Solutions to active shooters need to be kept simple, “In fact the more complex the plan the less likely it would be followed under duress,” Tarani explains. Create distance as safely as you can, he urges, and communicate with others in the area and with authorities. Taking cover inside the facility or getting outside is analyzed, as are ways and times to counterattack.

In reading Tarani’s discussion of when and how to counterattack, I wondered how different shootings in the past few years would have been if victims had flung books, beverage cans and bottles, desks and chairs at the killers as distractions while the able-bodied rushed to subdue him. Instead of cowering, what if everyone present screamed, “Get him!” and acted accordingly? He later suggests that once an attack is underway–be that against a single victim or a group–it’s better to take even the wrong actions than to do nothing at all. “Making the wrong decision, you at least have taken action, and thus force your adversary to react, allowing you the opportunity to make a new plan at the very next moment,” he explains.

In subsequent chapters, Tarani applies PreFense® principles to preventing home invasions and to personal defense in public, starting with deterring, detecting and delaying the intruder. Interestingly, he debunks a strategy long taught in self-defense seminars to “turn the fear into rage.” I think this is one of the best examples of how Tarani’s book approaches the topic from such a different viewpoint than other armed self-defense training.

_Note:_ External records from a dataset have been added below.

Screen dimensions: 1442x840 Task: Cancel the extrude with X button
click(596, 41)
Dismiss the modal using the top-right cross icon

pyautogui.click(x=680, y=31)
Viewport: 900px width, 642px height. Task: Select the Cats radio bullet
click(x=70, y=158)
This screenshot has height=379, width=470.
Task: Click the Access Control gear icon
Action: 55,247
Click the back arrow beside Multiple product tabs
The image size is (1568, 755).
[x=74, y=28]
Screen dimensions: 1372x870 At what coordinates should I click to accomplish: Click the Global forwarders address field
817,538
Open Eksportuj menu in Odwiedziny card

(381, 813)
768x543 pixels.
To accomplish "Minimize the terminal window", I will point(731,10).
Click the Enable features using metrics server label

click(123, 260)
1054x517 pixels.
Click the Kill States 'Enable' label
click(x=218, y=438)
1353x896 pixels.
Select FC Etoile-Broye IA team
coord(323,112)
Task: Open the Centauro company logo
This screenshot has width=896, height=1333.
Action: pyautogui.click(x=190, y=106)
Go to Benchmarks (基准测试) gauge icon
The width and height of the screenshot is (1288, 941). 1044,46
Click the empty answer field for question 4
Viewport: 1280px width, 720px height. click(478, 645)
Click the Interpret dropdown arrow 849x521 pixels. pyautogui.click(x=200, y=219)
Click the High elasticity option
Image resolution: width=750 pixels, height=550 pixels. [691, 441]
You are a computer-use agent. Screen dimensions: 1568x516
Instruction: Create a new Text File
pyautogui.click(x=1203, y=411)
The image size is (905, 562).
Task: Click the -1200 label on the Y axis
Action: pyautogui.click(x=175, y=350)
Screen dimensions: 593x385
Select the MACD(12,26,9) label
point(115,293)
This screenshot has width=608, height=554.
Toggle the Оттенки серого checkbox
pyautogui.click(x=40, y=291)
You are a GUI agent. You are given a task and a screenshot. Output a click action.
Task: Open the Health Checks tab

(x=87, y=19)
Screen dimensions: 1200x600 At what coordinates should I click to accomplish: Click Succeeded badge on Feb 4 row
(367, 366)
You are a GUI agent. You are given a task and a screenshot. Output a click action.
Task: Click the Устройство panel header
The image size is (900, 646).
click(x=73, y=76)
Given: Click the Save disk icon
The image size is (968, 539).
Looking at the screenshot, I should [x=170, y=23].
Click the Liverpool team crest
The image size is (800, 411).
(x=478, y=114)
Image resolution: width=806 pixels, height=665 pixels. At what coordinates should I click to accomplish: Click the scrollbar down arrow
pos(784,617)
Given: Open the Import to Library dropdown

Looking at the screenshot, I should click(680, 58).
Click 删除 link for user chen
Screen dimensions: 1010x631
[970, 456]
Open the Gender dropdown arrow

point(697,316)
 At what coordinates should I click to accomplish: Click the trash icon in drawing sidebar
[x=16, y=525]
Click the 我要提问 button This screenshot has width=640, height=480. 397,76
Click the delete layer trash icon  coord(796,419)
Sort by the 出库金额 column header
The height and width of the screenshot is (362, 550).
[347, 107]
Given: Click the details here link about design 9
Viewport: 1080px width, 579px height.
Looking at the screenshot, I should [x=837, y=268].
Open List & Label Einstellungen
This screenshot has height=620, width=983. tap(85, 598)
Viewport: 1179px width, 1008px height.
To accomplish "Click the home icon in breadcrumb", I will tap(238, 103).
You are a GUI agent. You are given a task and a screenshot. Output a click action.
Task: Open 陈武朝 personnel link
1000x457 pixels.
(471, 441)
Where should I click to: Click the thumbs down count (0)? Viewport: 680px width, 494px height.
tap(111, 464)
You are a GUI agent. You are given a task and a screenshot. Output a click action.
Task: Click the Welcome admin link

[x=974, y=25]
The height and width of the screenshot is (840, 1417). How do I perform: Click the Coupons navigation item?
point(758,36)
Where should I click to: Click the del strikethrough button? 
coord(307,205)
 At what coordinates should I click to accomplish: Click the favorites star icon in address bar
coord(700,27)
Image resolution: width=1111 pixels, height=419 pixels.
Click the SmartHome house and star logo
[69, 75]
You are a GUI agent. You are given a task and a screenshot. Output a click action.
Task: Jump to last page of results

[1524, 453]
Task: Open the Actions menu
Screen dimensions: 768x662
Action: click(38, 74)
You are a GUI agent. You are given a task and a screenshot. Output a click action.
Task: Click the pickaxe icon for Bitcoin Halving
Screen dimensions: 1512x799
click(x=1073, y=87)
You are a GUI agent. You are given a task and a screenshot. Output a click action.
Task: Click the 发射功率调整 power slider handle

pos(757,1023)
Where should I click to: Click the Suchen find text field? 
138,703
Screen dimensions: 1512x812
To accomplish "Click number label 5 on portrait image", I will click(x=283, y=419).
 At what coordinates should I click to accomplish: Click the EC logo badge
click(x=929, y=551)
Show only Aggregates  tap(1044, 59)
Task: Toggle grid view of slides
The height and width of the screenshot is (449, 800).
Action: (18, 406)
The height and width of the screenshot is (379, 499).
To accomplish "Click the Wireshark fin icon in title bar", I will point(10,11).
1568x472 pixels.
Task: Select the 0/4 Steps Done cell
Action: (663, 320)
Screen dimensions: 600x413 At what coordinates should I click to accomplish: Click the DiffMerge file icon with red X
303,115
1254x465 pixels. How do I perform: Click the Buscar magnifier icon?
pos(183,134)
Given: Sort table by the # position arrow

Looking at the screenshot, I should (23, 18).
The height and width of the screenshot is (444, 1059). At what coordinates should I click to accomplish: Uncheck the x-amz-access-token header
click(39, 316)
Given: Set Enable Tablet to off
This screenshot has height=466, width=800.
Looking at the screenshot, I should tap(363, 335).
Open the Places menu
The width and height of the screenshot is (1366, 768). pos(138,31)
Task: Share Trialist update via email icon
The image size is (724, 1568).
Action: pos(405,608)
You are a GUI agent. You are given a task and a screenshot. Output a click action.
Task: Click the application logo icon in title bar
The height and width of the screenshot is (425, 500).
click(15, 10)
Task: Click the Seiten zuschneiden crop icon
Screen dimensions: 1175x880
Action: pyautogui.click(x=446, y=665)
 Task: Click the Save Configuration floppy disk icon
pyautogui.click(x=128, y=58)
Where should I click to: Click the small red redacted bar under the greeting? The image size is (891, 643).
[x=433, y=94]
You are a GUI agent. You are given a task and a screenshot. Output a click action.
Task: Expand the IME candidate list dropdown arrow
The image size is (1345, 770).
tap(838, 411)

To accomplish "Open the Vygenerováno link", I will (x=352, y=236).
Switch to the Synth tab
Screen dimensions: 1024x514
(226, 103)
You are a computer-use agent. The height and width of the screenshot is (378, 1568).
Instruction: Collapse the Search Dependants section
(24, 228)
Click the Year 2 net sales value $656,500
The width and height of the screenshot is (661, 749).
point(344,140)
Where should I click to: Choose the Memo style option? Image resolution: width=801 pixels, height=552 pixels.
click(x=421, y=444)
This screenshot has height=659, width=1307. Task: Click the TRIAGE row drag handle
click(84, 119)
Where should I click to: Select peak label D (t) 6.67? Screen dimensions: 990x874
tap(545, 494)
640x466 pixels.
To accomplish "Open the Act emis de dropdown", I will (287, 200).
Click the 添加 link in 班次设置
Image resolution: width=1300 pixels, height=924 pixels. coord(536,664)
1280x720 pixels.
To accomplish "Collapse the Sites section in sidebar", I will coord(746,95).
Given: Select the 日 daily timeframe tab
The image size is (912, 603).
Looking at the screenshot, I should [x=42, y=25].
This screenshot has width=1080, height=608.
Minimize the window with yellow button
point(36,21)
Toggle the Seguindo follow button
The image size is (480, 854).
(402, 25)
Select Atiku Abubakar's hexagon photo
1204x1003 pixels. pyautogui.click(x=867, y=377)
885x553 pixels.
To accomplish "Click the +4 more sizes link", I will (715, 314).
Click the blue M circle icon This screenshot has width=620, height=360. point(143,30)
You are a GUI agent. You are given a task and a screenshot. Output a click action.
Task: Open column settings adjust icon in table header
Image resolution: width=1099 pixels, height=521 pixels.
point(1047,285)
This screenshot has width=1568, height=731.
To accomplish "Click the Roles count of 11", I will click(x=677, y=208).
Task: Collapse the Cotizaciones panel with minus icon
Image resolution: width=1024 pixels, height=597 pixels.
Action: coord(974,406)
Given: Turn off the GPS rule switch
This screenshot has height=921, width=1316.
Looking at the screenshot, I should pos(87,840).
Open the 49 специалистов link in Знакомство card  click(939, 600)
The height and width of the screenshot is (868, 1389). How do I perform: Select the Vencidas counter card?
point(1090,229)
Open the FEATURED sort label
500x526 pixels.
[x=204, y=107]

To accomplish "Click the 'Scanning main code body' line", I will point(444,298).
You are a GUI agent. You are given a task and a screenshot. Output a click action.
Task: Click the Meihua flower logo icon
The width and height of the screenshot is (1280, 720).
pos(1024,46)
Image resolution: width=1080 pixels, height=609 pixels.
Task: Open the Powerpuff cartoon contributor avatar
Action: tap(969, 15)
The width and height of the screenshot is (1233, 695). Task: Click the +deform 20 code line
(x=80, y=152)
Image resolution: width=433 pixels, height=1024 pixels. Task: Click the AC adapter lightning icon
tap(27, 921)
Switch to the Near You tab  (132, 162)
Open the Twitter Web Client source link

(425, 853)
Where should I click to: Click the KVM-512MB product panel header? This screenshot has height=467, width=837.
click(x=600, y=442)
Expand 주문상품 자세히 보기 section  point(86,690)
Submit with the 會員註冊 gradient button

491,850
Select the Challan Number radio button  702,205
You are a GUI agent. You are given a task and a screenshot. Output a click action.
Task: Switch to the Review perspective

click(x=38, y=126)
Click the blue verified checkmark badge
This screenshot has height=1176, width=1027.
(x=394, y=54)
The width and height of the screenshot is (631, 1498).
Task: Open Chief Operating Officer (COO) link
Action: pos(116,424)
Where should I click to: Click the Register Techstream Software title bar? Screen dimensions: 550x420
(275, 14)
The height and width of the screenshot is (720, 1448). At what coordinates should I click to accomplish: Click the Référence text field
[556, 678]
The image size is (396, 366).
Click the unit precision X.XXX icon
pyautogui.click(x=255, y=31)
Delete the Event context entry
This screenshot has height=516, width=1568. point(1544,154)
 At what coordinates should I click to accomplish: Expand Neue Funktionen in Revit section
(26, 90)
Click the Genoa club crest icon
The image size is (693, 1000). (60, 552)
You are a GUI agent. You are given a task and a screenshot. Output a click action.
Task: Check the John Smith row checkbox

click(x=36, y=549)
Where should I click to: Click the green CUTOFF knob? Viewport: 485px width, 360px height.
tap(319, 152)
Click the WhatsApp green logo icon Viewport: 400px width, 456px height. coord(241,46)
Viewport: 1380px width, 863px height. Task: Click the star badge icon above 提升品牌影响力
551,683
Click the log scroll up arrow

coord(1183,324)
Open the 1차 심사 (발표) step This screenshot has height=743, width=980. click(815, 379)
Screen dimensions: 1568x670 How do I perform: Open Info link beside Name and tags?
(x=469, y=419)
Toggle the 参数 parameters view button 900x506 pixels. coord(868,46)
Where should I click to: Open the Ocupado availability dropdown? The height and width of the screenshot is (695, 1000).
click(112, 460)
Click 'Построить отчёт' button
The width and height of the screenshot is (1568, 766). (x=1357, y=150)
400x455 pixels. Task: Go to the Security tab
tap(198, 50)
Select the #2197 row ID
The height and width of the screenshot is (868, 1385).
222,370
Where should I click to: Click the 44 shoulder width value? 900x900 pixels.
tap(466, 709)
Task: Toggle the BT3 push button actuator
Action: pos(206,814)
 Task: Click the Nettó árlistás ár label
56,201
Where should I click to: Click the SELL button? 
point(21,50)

From the legal stand point we recognize the hazards of claiming rage or anger at the assailant you had to shoot, and Tarani makes another good point, writing, “The professional protection community recommends removing emotion from the process entirely. Simply detach yourself from any emotion. It is widely known that emotion takes up energy. Rather than waste one ounce of energy on how you ‘feel’ about something, which will in no way contribute to a desired outcome, simply unplug. Take that same amount of energy and instead of changing it to another emotion convert it to work effort. You have a very important job–a lifesaving mission.”

PreFense® was not easy reading, but Tarani’s insights underscore for me the value of studying a thoroughly-discussed problem–in this case, personal safety–from a different viewpoint. By analyzing safety challenges from the viewpoint of a protection specialist, Tarani has added many valuable insights to our ongoing self-defense instruction.